One big reason that many people expected improvement from this year’s Pitt men’s basketball team was the return of Trey McGowens and Xavier Johnson.
As freshmen last year, that duo were the unquestioned leaders and two best players in Jeff Capel’s first season with the Panthers. They were Capel’s first two commitments after taking over at Pitt and showed that they could be the cornerstone pieces to the rebuild of Pitt basketball.
While McGowens slumped a bit during conference play, which isn’t unusual for a freshman playing in the best conference in college basketball, Johnson was pretty much steady from the start of the season to the last game. In 33 games, “X” averaged 15.5 points, 4.5 assists, 3.9 rebounds, shot 41.5% from the field and 75% from the free throw line.
Those numbers and the steady play had plenty of people excited about the future of Johnson at Pitt and beyond. In fact prior to the season, Johnson’s name has come up in 2020 NBA Mock Drafts in which they forecast him being a possible second round pick.
It’s not just the media that was forecasting Johnson to leave Pitt after the season.
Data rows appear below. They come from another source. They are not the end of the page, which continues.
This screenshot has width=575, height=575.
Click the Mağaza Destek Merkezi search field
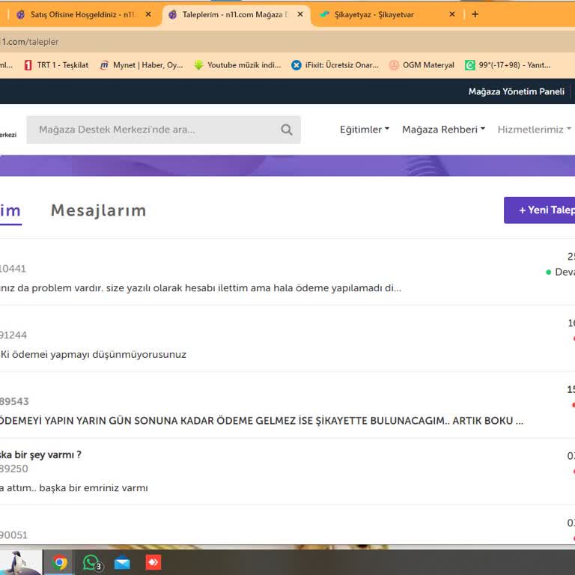tap(153, 130)
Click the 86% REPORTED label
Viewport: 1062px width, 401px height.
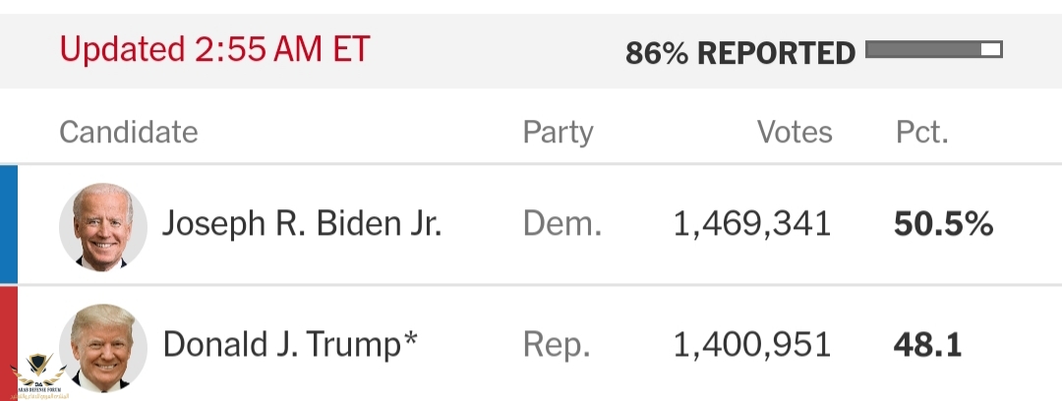740,53
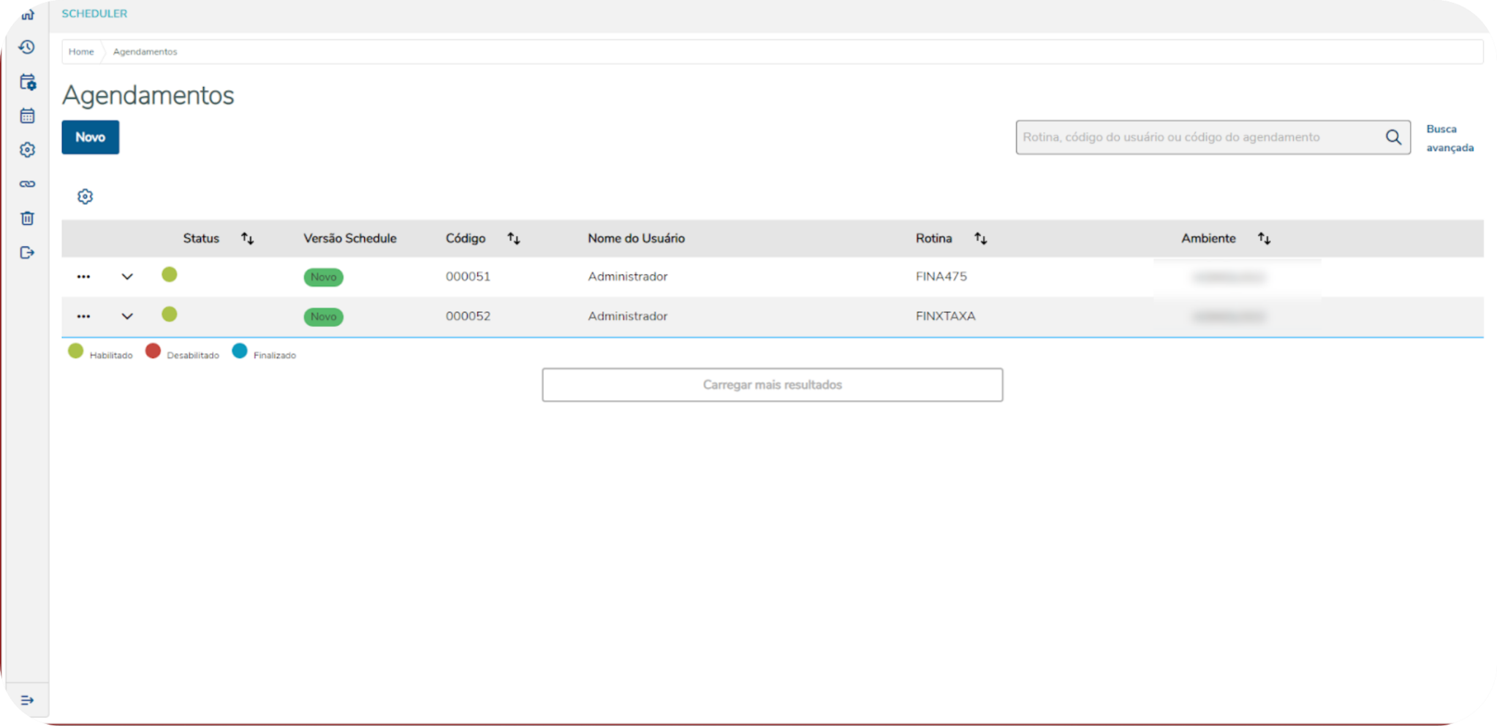Open the history (clock) icon in sidebar
The height and width of the screenshot is (726, 1497).
[x=27, y=47]
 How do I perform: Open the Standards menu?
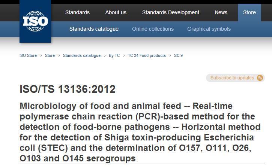pyautogui.click(x=77, y=12)
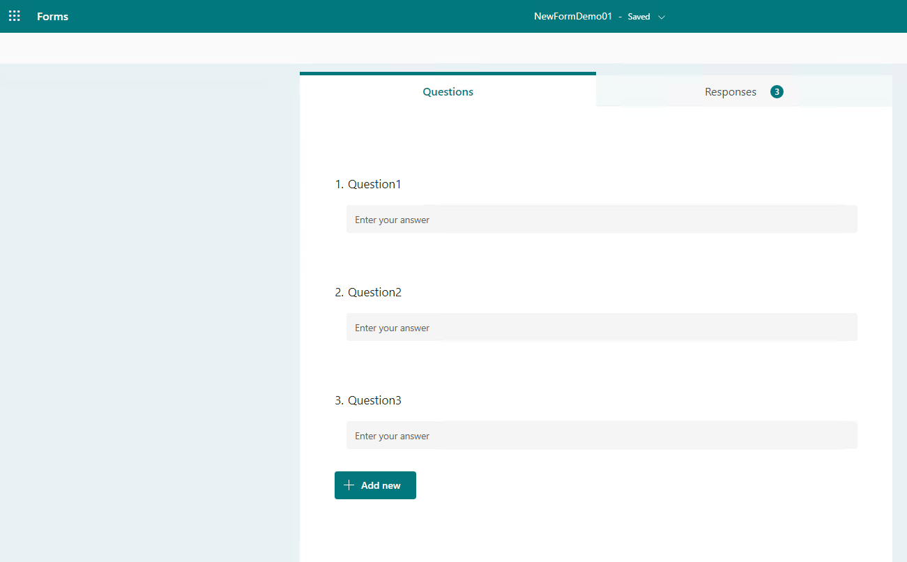
Task: Open the save status dropdown chevron
Action: 661,16
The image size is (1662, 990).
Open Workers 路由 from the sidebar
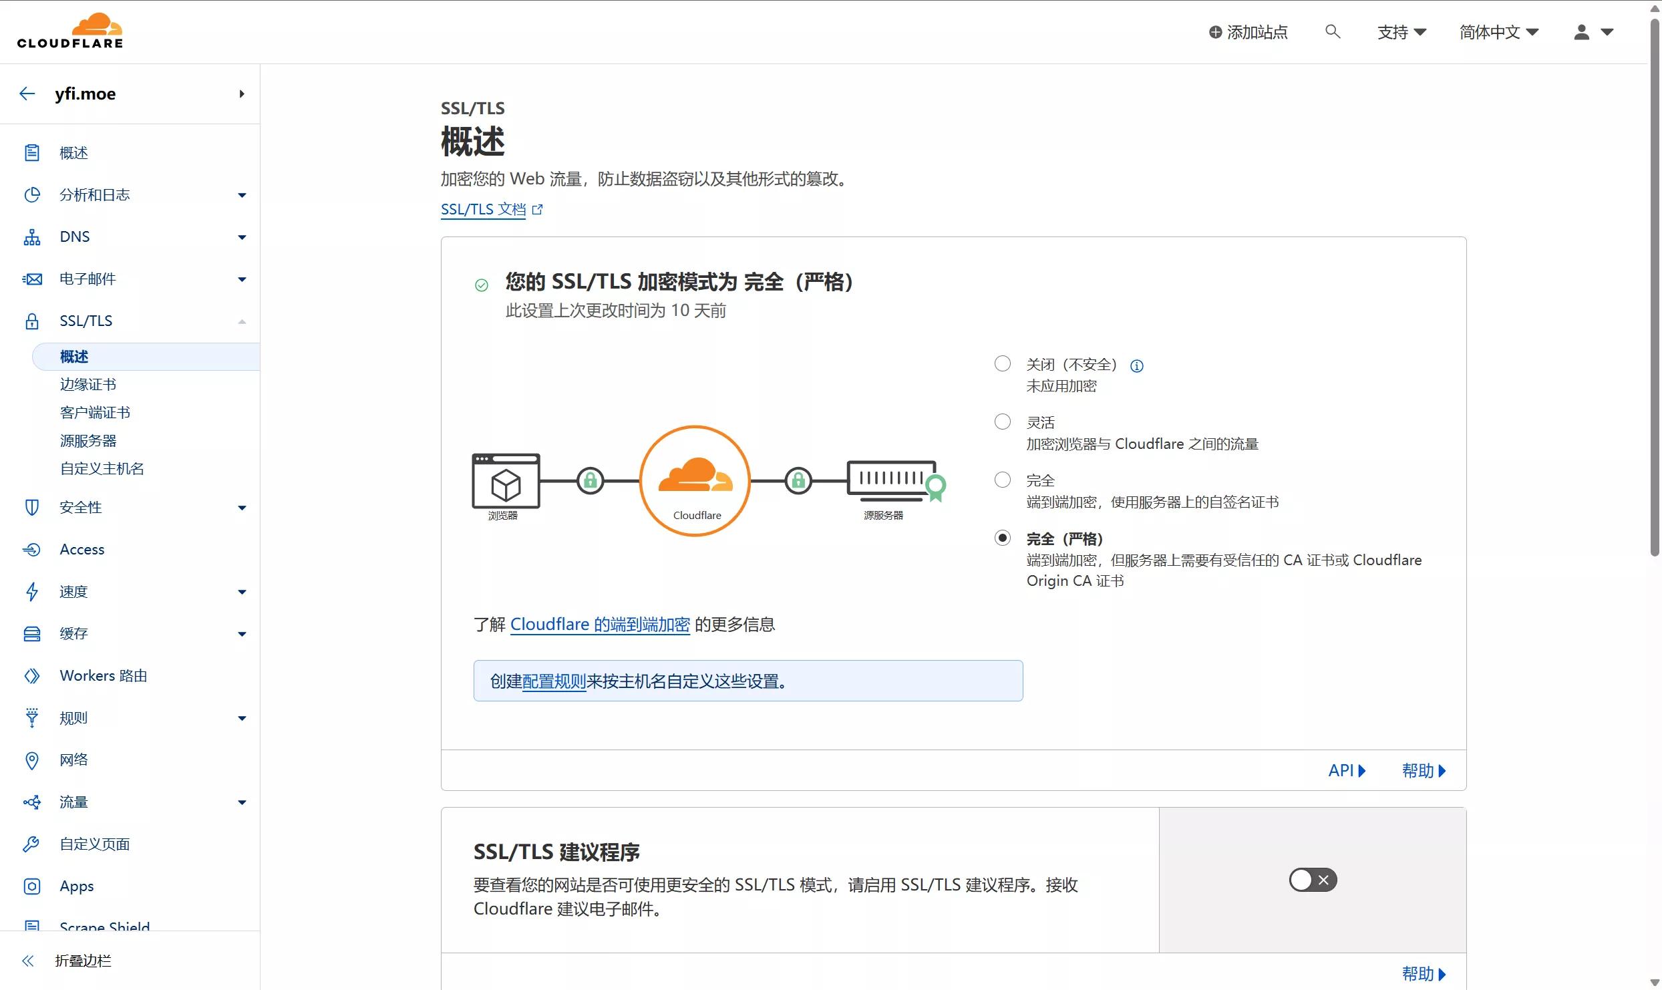click(103, 675)
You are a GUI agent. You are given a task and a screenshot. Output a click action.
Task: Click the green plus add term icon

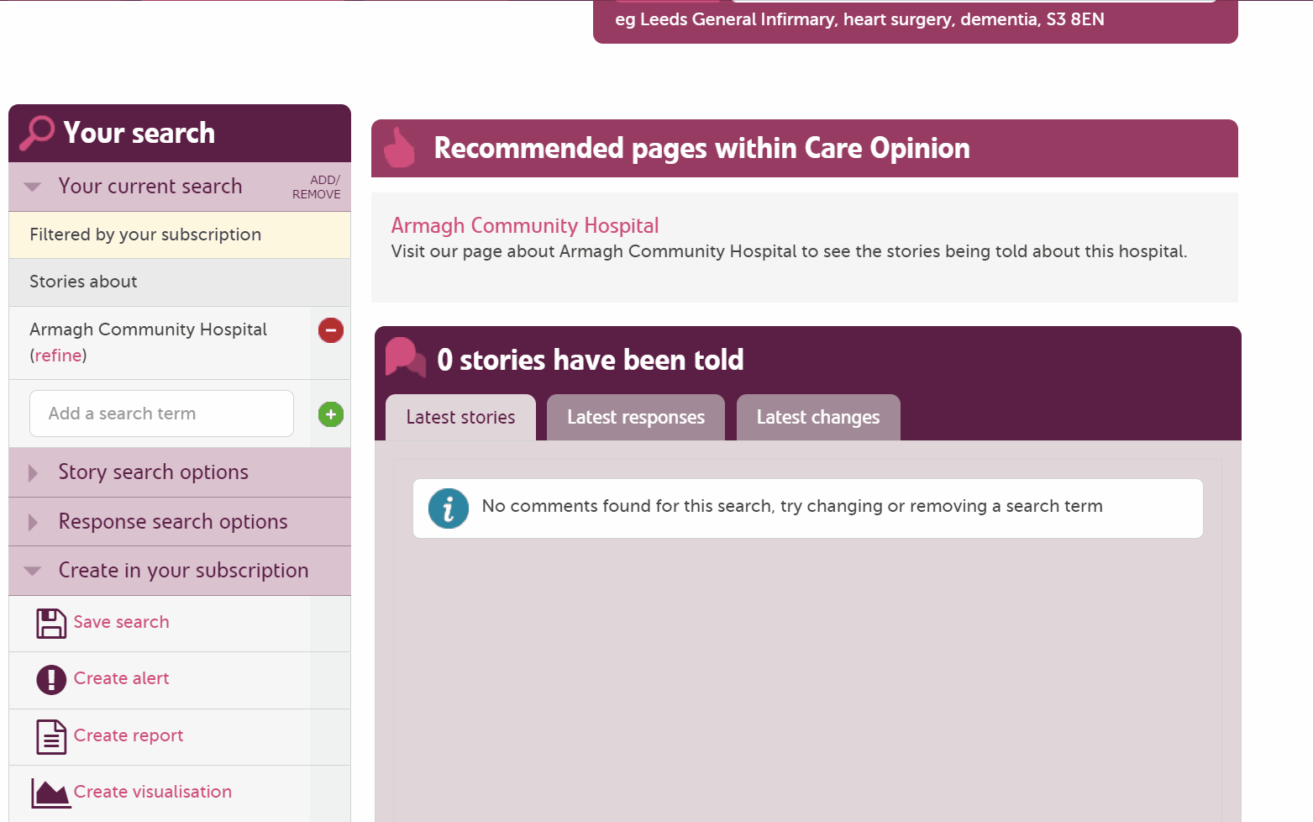point(330,414)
While recruiting for his Class of 2020, Capel was selling various point guards on the opportunity of immediate playing time because they were expecting Johnson to declare for the draft after the season. Johnson himself told PSN last season that he didn’t he himself as a four-year collegiate player.
Whether it’s all this talk about the NBA, opposing teams playing him differently or a number of different things, the bottom line is through four games this season, Johnson doesn’t even resemble the player we saw last season.
Statistics usually build a case one way or the other when you’re trying to make a point and they sure do concerning his drop in play.
2018 Pts/game: 15.5, 2019 Pts/game: 8.5
2018 FG %: 41.5%, 2019 FG %: 31.4%
2018 FT %: 75.1%, 2019 FT %: 60.0%
Johnson was the Panthers’ go-to-guy last year and someone that was always counted on to score in double figures. It wasn’t until the Duke game on Jan. 22, that Johnson was held to under 10 points. In 12 of Pitt’s first 18 games of the season, Johnson scored 15 or more points.
A big reason for reaching double-digit scoring was Johnson’s ability to blow past his defender and get fouled which resulted in free throws. Once again referencing the start of the 2018 season, Johnson attempted 10 or more free throws in a game in 14 of Pitt’s first 18 games.
So far in 2019, Johnson hasn’t attempted double-digit free throws in a game yet and has attempted only 7 free throws combined in the last 3 games.
Only four games have been played and conclusions don’t need to be drawn for the entire 2019-20 season, but for whatever the reason, Johnson has gotten off to a shaky start and not one that many people would’ve forecasted.
Being a former star point guard himself, Capel is undoubtedly working with Johnson on whatever the problem is and it shouldn’t be surprising if he snaps out of it and looks like his old self Monday night vs. Monmouth.
Unfortunately, the scary reality for Capel and Pitt is that they have no one else behind Johnson and are going to sink or swim with him. He is so critical to the overall success of the team and if he can’t put things together and start to look like the old “X”, it’s going to be a real long year for Pitt basketball.
If that seems like a lot of pressure for a college player, it is, but that’s the reality of playing big-time college basketball and I’m sure Johnson realizes and accepts that pressure.
If you’re looking for a small positive out of these early struggles, maybe Johnson will shelve the thoughts about leaving early for the NBA and come to the conclusion that another year working with Capel will serve him best.
Where Johnson plays next season isn’t what’s being discussed at The Pete and instead it’s trying to find out a way to rediscover the old Johnson because if Pitt is going to be “It,” “X” needs to reappear and be on the mark.